Southern blot detection of telomere length among the transgenic wild type (TWT) and the dms3-4, fen1-1 dms3-4 and fen1-1 mutants. Genomic DNA was isolated from 14-day-old seedlings and digested with BfuCI. A telomere-specific sequence was used as the probe (left panel). Digested DNA stained with ethidium bromide (EtBr) before transferring was used as the loading control (right panel).

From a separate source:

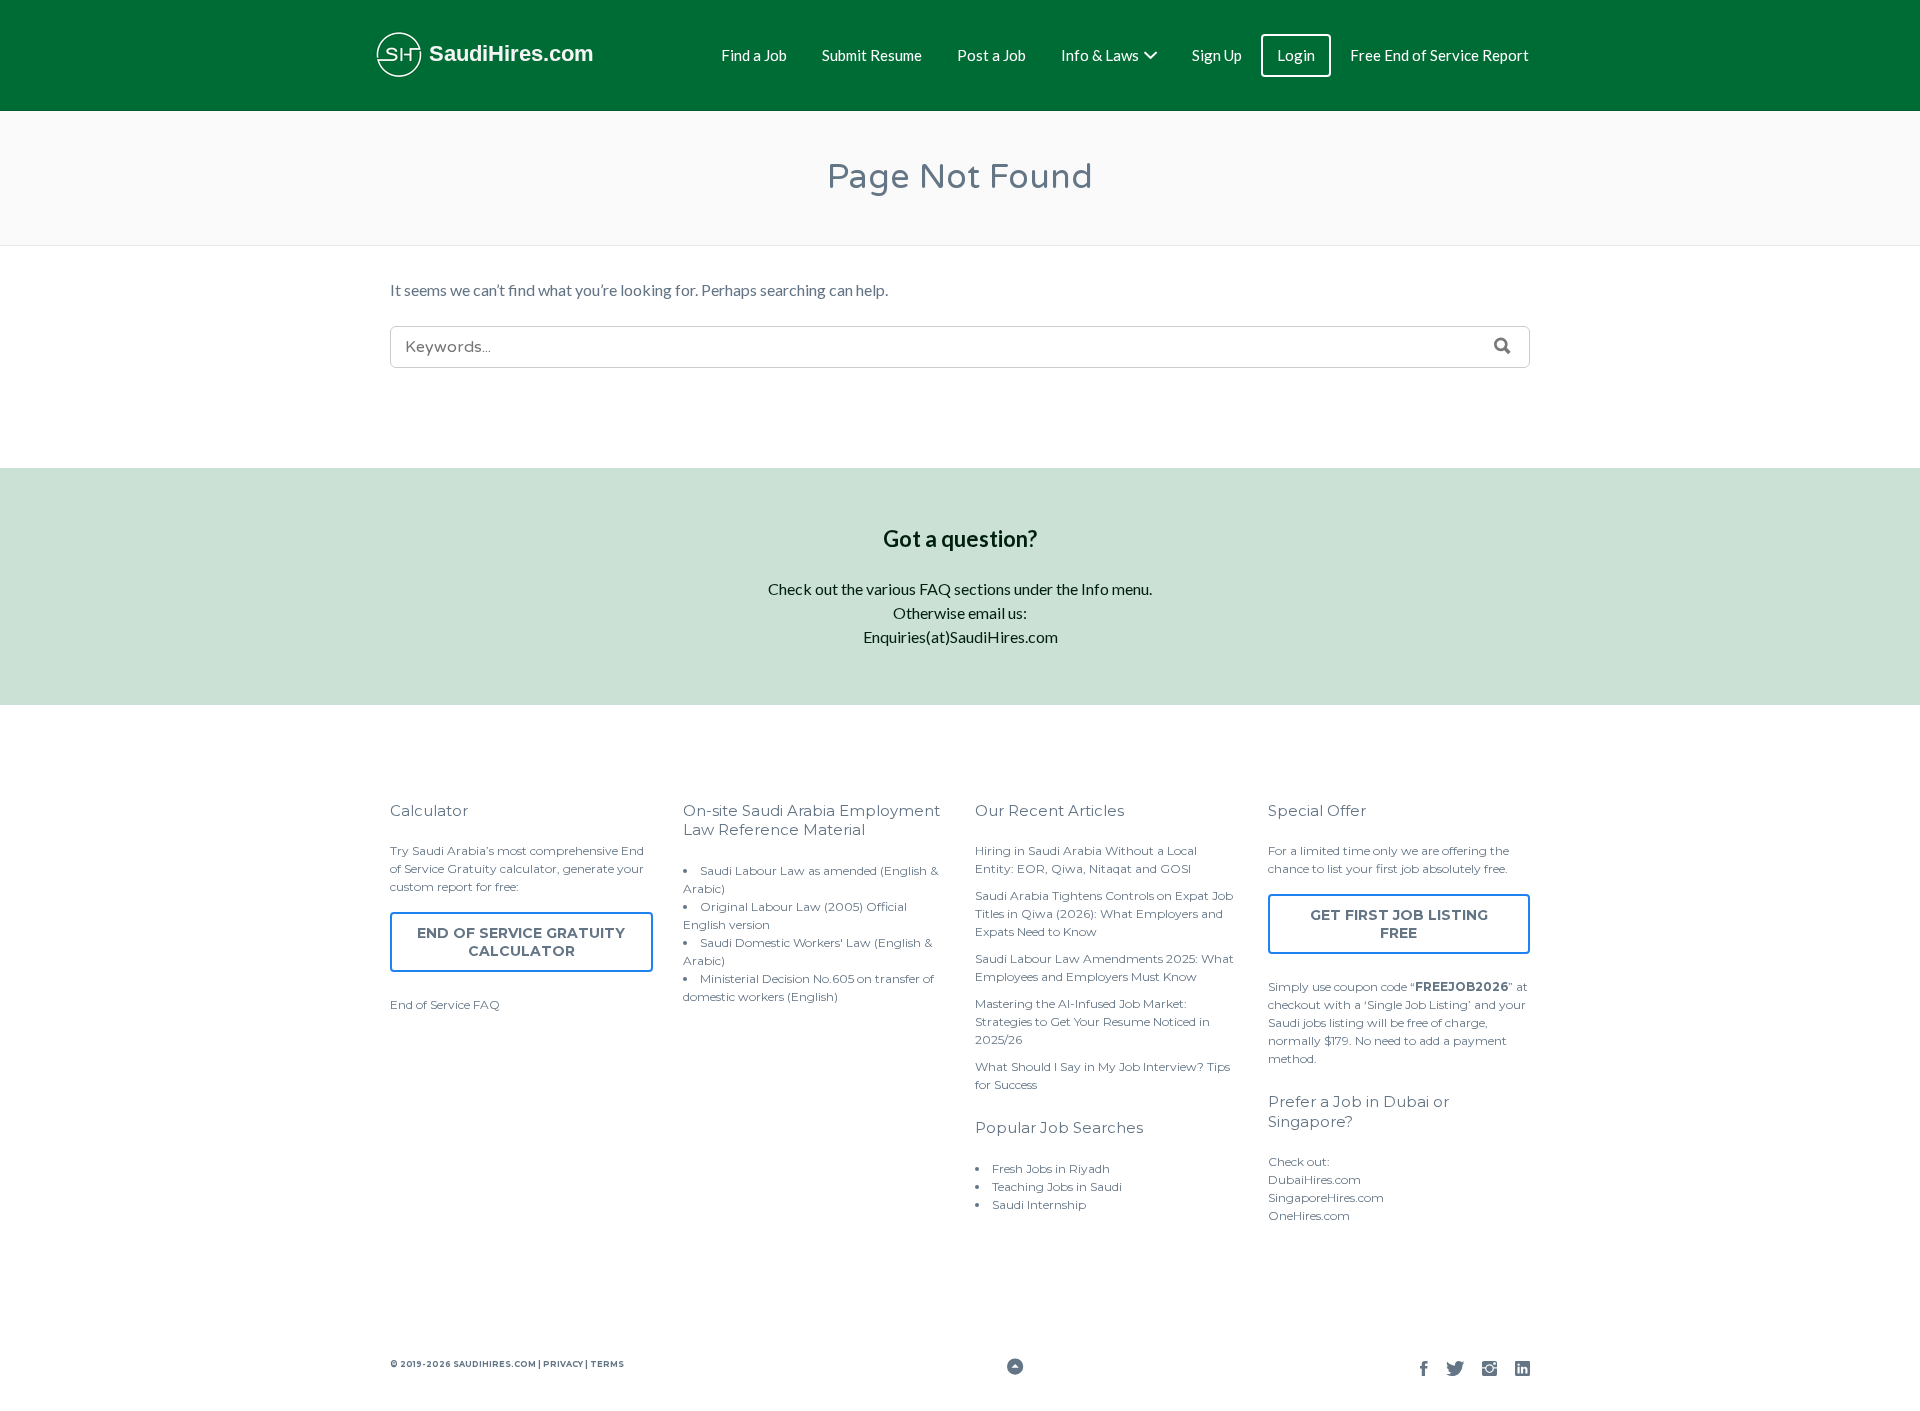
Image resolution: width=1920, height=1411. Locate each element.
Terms (606, 1364)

fen1-1 releases NPTII silencing in dms3-4 by decreasing the level of H3K27me3

To elucidate the mechanism by which the fen1-1 mutants de-repressed the silencing locus, we performed chromatin immunoprecipitation sequencing (ChIP-seq) assays using H3K27m3, H3K4me3 and H3K9me2 antibodies to study changes in the epigenetic profile between TWT and fen1-1 mutant lines. The results obtained in this study correlated well with previous reports. We identified 7570 genes occupied by H3K27me3 (Data S3), which covered 76% (3881/5088) of the genes modified by H3K27me3 from a previous study (Lu et al., 2011) and 78% (3906/4980) of the genes reported from a second study (Zhang et al., 2007a) (Figure S2). We identified 17 548 genes that harbored H3K4me3 (Data S4), which represented a 97% (13788/14205) overlap with the genes obtained in a previous study (Luo et al., 2013) (Figure S2). We identified 3823 genes that contained H3K9me2 (Data S5), which covered 76% (872/1146) of the genes reported in Luo et al. (2013) (Figure S2). These results demonstrate that our ChIP-seq data are reliable.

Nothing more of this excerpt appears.